In a matter of seconds, the interconnector became overloaded as it made up for lost power on the South Australia network following the catastrophic series of events that saw three of the main transmission lines disconnect as pylons crashed to the ground.
Battery storage, Spaccavento says, could have provided the emergency system back-up. “That would have stopped the cascading dominoes,” he says. And not a lot would have been required.
The idea that storage could have helped avoid the crisis is not new. AGL, which operates the biggest gas generator in the state, said earlier this week that the best way to offer energy security was through distributed generation and storage and micro-grids, and this could only happen with renewable energy.
That’s the trick with battery storage, to unlock its value streams; no easy task in a grid designed to operate with decades old technology and even older thinking.
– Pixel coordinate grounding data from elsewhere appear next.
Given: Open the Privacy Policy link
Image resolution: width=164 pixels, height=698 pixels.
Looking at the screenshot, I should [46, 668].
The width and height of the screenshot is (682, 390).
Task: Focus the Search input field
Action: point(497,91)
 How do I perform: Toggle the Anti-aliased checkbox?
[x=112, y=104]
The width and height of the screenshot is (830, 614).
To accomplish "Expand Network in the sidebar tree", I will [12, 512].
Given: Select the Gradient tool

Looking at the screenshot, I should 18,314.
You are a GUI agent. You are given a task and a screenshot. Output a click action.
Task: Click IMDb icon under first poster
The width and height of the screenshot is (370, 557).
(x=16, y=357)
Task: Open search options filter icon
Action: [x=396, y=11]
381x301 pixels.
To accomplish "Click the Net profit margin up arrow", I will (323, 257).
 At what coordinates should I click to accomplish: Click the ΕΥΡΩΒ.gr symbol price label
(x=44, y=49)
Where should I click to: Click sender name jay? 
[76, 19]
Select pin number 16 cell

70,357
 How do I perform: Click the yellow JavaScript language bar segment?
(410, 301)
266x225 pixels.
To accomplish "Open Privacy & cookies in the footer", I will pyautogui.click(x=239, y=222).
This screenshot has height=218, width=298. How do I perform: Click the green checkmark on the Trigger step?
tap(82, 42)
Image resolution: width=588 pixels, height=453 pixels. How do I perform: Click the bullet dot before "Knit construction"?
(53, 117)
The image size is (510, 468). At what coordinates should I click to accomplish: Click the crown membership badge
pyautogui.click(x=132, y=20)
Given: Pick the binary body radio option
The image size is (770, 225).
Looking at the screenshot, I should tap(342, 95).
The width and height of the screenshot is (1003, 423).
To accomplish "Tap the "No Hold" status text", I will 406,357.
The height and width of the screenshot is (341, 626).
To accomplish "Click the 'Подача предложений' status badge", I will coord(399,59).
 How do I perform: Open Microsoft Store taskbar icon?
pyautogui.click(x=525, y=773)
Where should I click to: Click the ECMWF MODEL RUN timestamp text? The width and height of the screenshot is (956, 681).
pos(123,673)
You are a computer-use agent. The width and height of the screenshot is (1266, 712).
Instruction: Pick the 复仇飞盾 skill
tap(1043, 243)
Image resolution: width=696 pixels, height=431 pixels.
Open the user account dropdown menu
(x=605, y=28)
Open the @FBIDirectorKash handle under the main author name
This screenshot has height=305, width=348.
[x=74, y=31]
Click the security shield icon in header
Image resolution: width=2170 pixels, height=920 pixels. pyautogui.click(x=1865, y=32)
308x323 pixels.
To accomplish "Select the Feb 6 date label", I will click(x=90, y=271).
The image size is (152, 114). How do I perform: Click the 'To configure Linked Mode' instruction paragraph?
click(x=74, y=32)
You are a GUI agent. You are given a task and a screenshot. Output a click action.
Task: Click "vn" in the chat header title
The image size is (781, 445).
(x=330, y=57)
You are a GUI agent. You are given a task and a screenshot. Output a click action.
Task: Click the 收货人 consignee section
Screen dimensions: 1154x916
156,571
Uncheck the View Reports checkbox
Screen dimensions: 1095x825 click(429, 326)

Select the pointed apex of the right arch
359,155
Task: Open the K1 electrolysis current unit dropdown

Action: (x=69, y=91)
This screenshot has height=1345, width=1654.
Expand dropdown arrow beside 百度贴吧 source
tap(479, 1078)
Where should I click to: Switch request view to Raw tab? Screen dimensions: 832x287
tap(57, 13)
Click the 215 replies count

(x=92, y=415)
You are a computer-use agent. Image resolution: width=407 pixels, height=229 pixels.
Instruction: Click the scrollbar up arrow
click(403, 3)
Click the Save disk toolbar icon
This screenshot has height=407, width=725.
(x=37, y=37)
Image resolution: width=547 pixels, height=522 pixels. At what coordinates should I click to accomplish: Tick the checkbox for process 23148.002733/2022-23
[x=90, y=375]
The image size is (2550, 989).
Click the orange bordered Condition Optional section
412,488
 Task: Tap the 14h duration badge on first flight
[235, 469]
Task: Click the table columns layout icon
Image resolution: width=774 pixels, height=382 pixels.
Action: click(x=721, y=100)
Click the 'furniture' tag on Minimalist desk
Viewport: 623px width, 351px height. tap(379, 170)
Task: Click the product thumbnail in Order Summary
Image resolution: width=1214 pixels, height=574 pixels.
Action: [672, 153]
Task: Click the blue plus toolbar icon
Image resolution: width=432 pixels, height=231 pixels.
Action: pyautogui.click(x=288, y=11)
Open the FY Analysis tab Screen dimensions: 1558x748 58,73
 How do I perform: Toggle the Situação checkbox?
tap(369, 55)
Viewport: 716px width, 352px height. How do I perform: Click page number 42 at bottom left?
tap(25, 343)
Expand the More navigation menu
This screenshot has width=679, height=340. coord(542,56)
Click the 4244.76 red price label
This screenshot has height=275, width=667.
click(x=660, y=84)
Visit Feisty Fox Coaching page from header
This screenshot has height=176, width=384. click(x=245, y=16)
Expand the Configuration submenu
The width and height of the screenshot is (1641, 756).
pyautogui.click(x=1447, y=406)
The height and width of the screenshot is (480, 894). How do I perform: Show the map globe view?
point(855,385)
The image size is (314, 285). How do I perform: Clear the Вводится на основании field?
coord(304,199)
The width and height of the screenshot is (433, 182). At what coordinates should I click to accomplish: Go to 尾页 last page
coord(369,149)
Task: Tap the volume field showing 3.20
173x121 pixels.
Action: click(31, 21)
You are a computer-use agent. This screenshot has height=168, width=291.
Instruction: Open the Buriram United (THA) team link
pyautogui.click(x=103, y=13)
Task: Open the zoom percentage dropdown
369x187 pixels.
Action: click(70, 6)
What an energy market operator needs most of all in a crisis is time. The interim AEMO report shows that the crisis played out in less than a minute, the most dramatic events occurring in the space of a few seconds, or even fractions of seconds.
That’s what makes battery storage so attractive. It can respond in milliseconds, providing network support, or outright power – sometimes for only short periods of time. But quite possibly enough for the operator to marshal its defences and get slow-moving gas generators online and other support.
Spaccavento points out that battery storage could not be expected to power the state for any lengthy period. It is designed to hold the system steady for a short period of time so the operator can look at other long-term solutions.
“On September 28, we don’t know what happens next. But storage could have given the operator time to find another option,” he told RenewEconomy.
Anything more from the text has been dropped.